We can now report that Dumbo has been moved to the Cheyenne Mountain Zoo in Colorado; she is finally out of the hands of her circus “owners’” – the notorious Frisco family.
This is not the perfect solution. Of course, we would have much preferred that Dumbo spend the rest of her life at a natural habitat sanctuary in a more suitable climate. But we are pleased that she will no longer be forced to give rides or perform circus tricks at the point of a bullhook; the zoo manages its elephants using protected contact. She will no longer have to endure the intense confinement of travel. And she now lives with three African elephants, ending years of solitude.
For Dumbo, who is known as Jambo in her new home, life is better.

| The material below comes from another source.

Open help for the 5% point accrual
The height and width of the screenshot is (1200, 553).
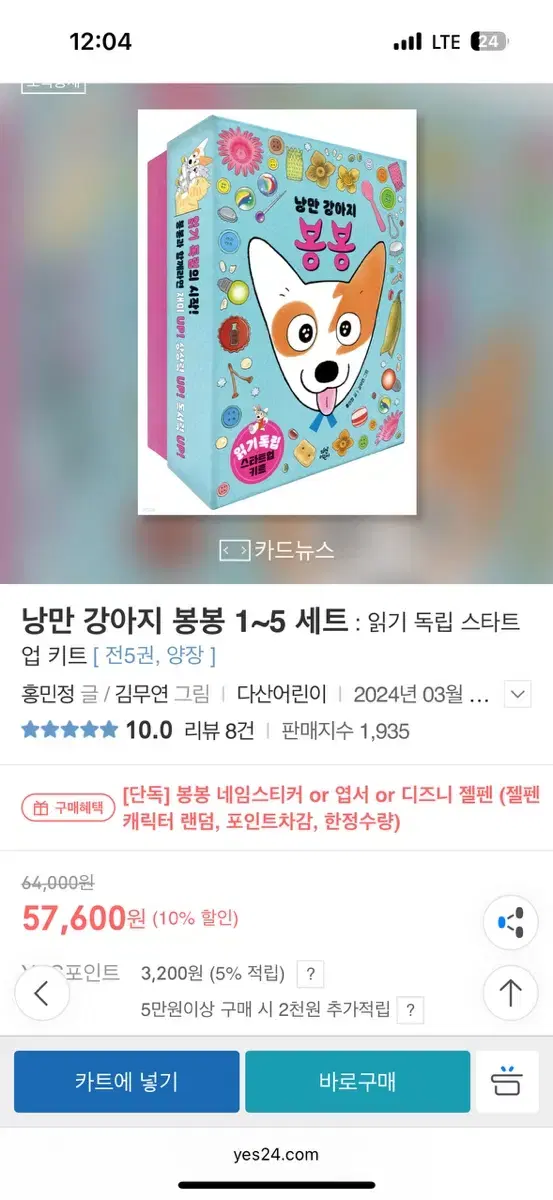point(311,973)
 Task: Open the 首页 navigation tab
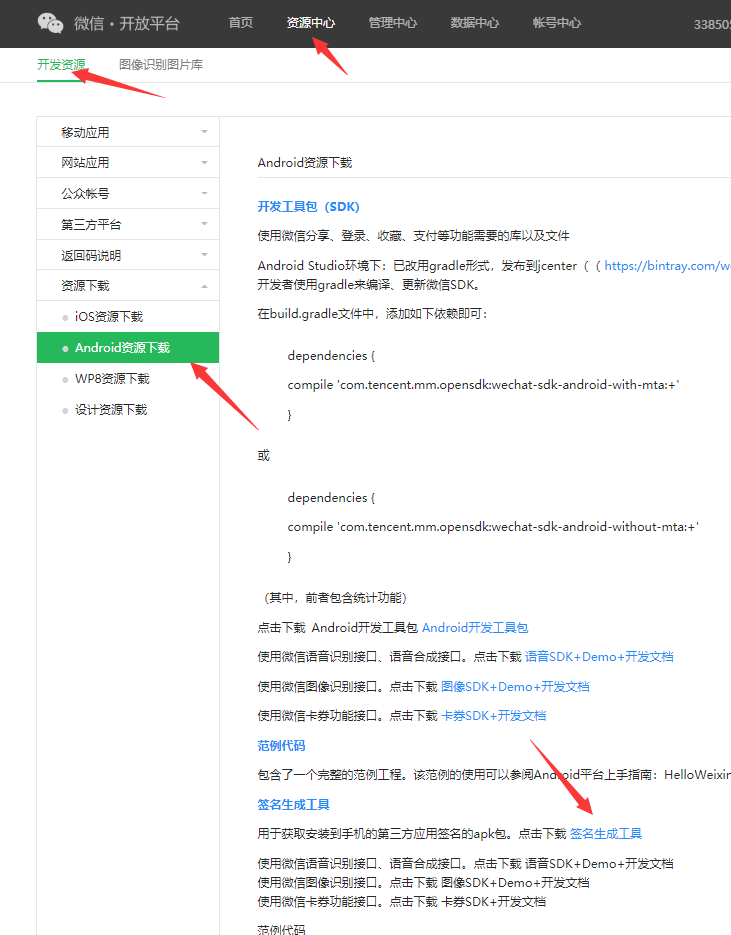tap(240, 23)
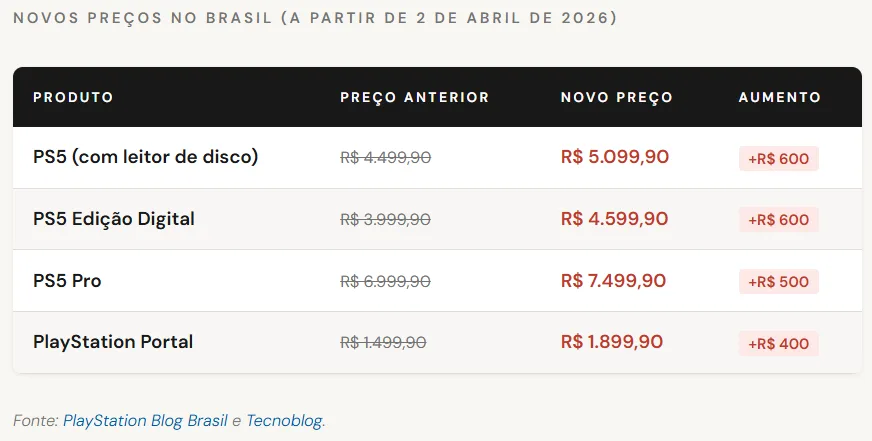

Ringling hit with the biggest fine ever by USDA
The United States Department of Agriculture (USDA) has hit the owner of Ringling Bros and Barnum and Bailey Circus with a $270,000 fine to settle charges that the circus violated federal animal welfare law. The charges involved numerous violations over the past three years, including
- forcing a sick elephant to perform
- endangering animals and the public by failing to safely handle an elephant who broke away from her handlers during a pre-show
- carrying food for the tigers in the same containers used to remove waste from the cages
In all there were more than 24 violations cited, and the fine is the maximum allowed by federal law ($10,000 per violation). The circus has agreed to train staff to comply with welfare requirements, as well. While Ringling officially admits to no wrongdoing, and the fine is nothing more than the cost of doing business for wealthy circus owner Feld Entertainment, Inc., the media is generally getting the message that there were significant animal welfare violations that prompted this settlement, which means that the public is hearing about Ringling’s abuse.
IDA joined with other animal groups to organize the largest circus protest ever against Ringling in Los Angeles in July. We will continue to monitor Ringling and other circuses, to file complaints with the USDA, and to educate the public about the suffering of animals used in the circus.